> Work request: In the entries below, identify every line with the string "dimensions" and copy it.

> Saved entries:
*** Block opens ***

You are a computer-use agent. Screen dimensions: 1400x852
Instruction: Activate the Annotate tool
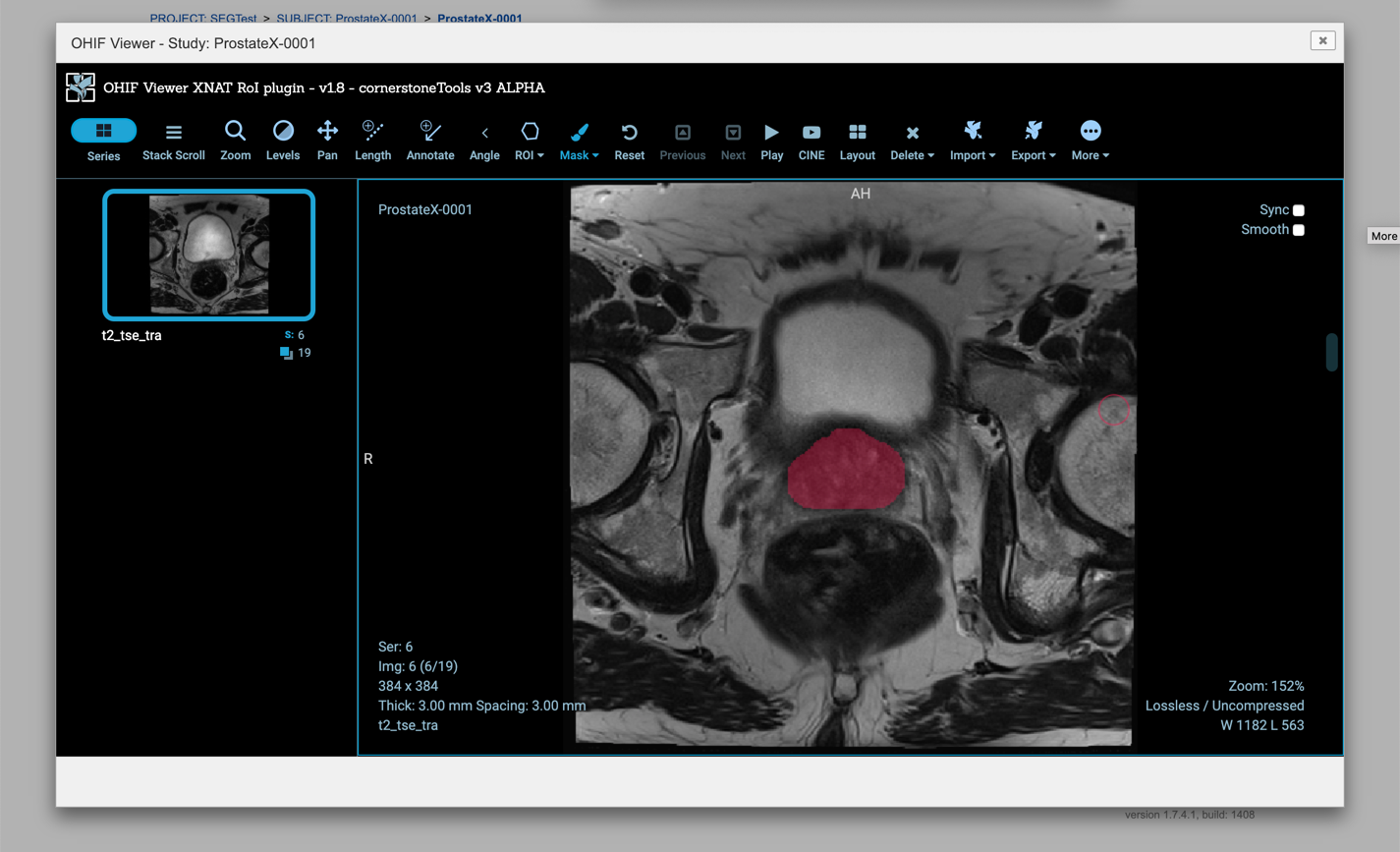[x=429, y=139]
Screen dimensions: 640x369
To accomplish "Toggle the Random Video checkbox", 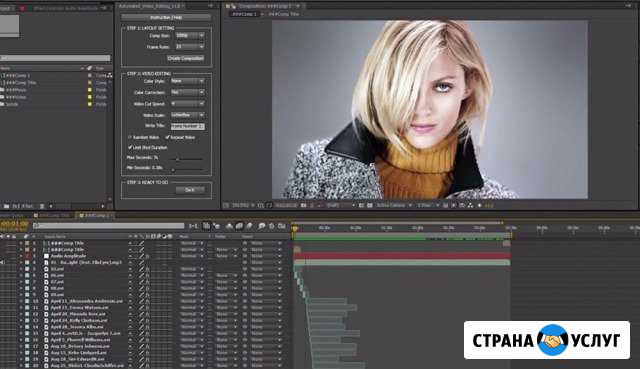I will coord(130,138).
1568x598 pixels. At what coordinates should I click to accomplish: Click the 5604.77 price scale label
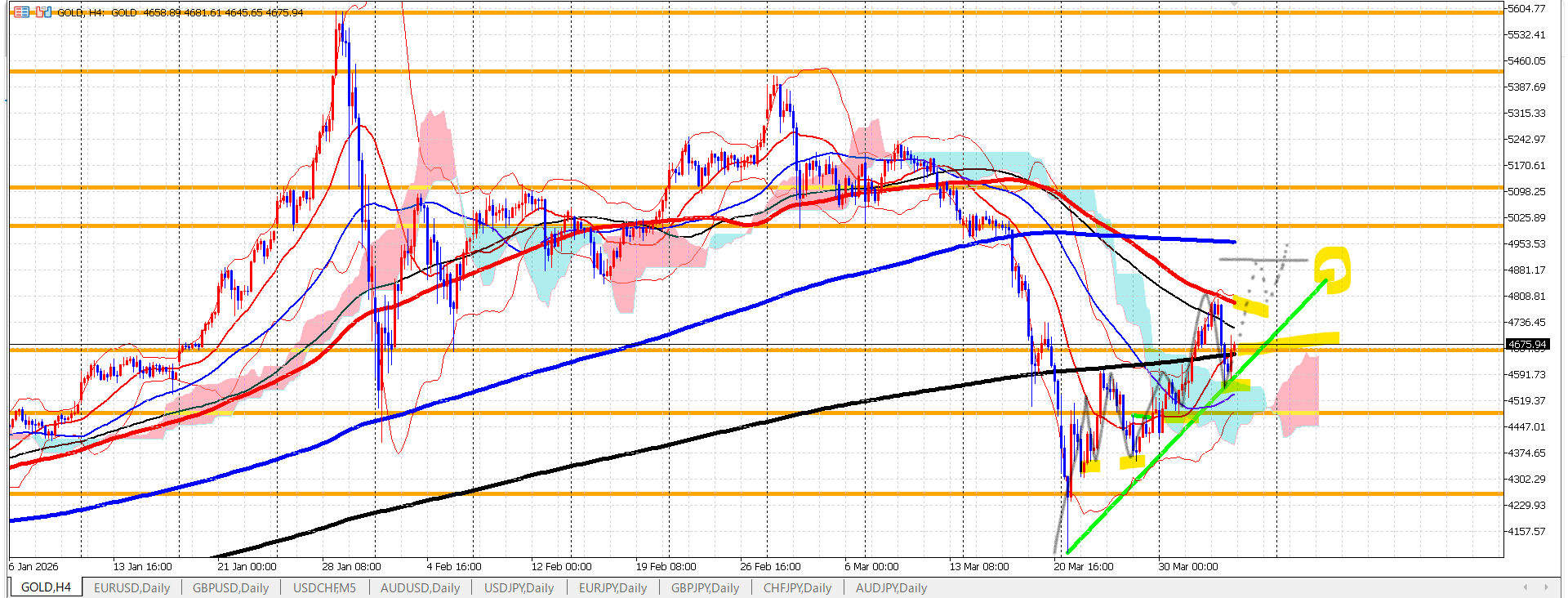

*** Block closes ***

> Result of the exercise:
You are a computer-use agent. Screen dimensions: 1400x852
Screen dimensions: 640x369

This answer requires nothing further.